I recently attended the HHS – NIST (National Institute for Standards and Technology) HIPAA Security Conference in Washington, D.C. There was an impressive array of speakers and plenary sessions. The anticipation, from a number of attendees I spoke with, was after two days there would be a clear vision about the future of HIPAA enforcement. Well, that was just not the case.
One of the speakers in the know was the new OCR Director Jocelyn Samuels who was confirmed by the Senate in late June. Regrettably, she did not provide additional specifics about what the government is looking for during an audit or review. It was more of the same rhetoric of the obvious: Healthcare providers and business associates must do a better job with their HIPAA risk assessments and supporting documentation. Samuels said those tasked with compliance responsibilities must be proactive in addressing these requirements.
Sanches was part of a panel discussion on the first day of the conference that focused on Executive Order 13636, which addresses the government’s overall efforts to improve critical infrastructure cybersecurity. According to the statistics, only 8 percent of healthcare data breaches are cyber-attacks; 47 percent are the results of theft. In keeping with the theme, Sanches said providers must do a better job in conducting risk assessments. A good assessment balances IT related safeguards with physical security and administrative requirements.
The last speaker at the conference was Iliana Peters, an OCR Senior Advisor for HIPAA compliance and enforcement. I had high expectations, but Peters provided just more of the same generalities. The one takeaway I gleaned came when Peters indicated that the first document OCR would ask for during an onsite compliance review was the HIPAA risk assessment. She went on to say that “documentation is key,” but gave no insight as to what is critically important besides the risk assessment.
As a former Assistant Inspector General for Investigations at HHS, I was involved in many operational aspects for the Healthcare Fraud Prevention and Enforcement Action Team (HEAT) initiative. I had hands-on experience running a nationwide healthcare fraud enforcement operation. Now, as a HIPAA consultant on the other side of the enforcement table, and as someone assisting healthcare clients and business associates with compliance requirements, I am continuously trying to interpret what the government is looking for. I guess it was naïve of me to think I was going to get new, useful information about the future of enforcement after two days at this conference. As one attendee told me, “I wanted to walk out of here with 18 to 20 items I can use to help my clients.” He said he left with nothing new and the conference was a total waste of his time and travel expense.

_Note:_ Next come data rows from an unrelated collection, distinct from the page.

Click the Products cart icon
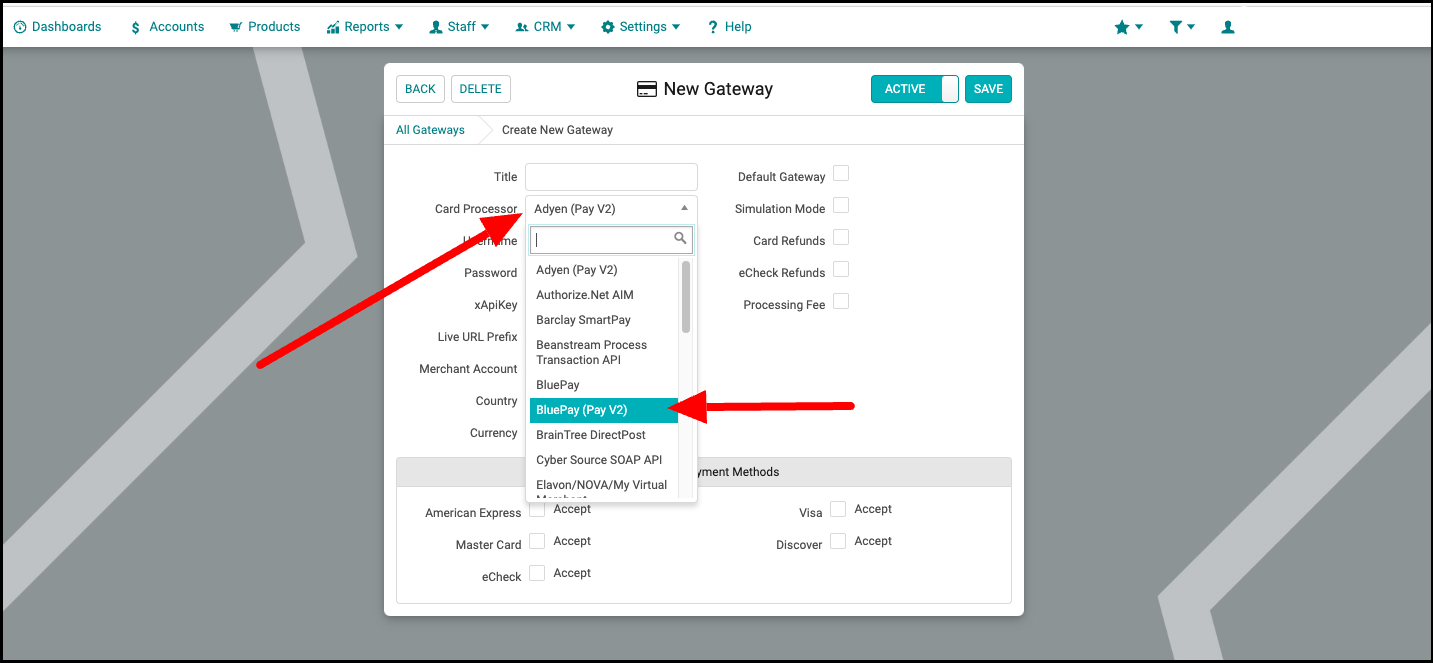coord(235,27)
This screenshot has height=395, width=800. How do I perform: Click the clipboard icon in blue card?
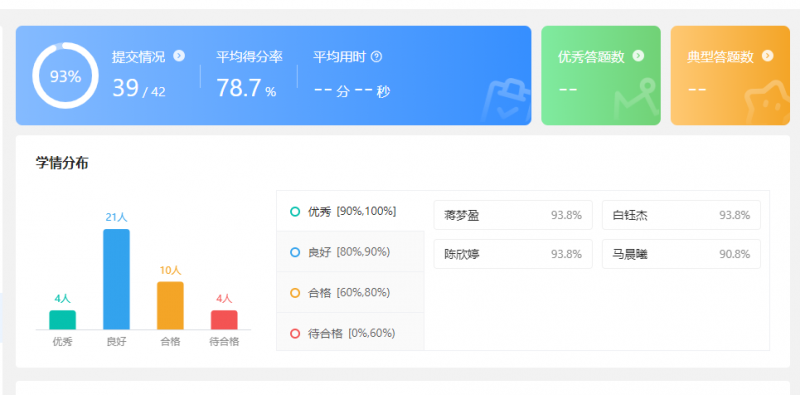(x=506, y=102)
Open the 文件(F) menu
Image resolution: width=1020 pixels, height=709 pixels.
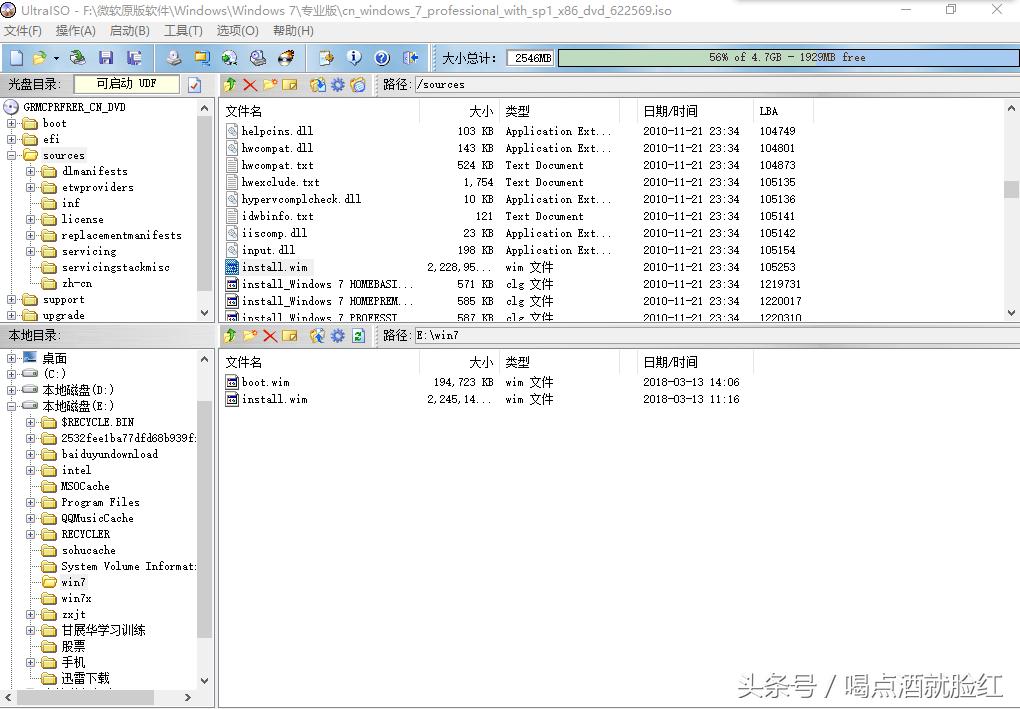pyautogui.click(x=22, y=31)
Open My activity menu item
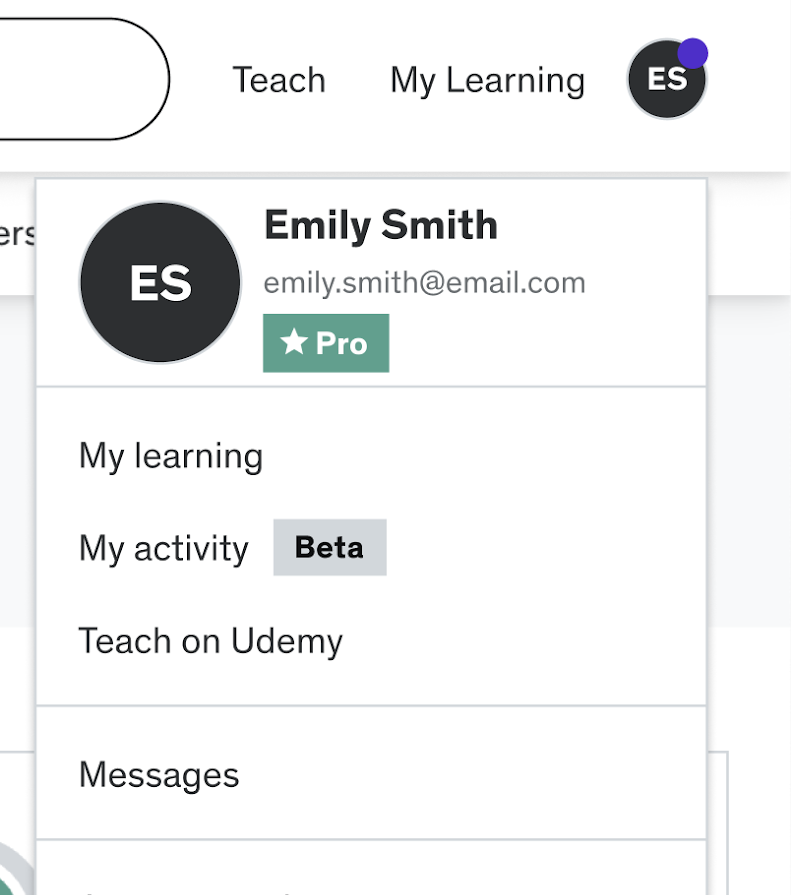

But what I did hear at the conference is similar to advice I give to all clients — make sure you have an up-to-date HIPAA risk assessment and risk management plan. Go on the offensive, be prepared and maintain current policies and best practices when it comes to required security safeguards. Make sure you have a robust sanction policy and process.
The reality is, OCR wants to ramp up enforcement efforts either through desk audits or onsite compliance reviews. Their enforcement priority will continue to be those covered entities or business associates who experience a breach of electronic health records. With the number of healthcare data breaches growing every year, OCR will need to be proactive in their efforts. Congress will mandate it, but more importantly, patients will demand trust in safeguarding their electronic health information.
Being compliant is the best way to sleep at night and not be concerned if you are subject to a random audit or a compliance review. The longer OCR keeps kicking the can down the road when it comes to enforcement, the more time it gives you to review, update and be prepared if the notification comes that you were selected for a compliance review or an audit.
As Sanches said, “Everyone is going to have a breach.” It is just a matter of when.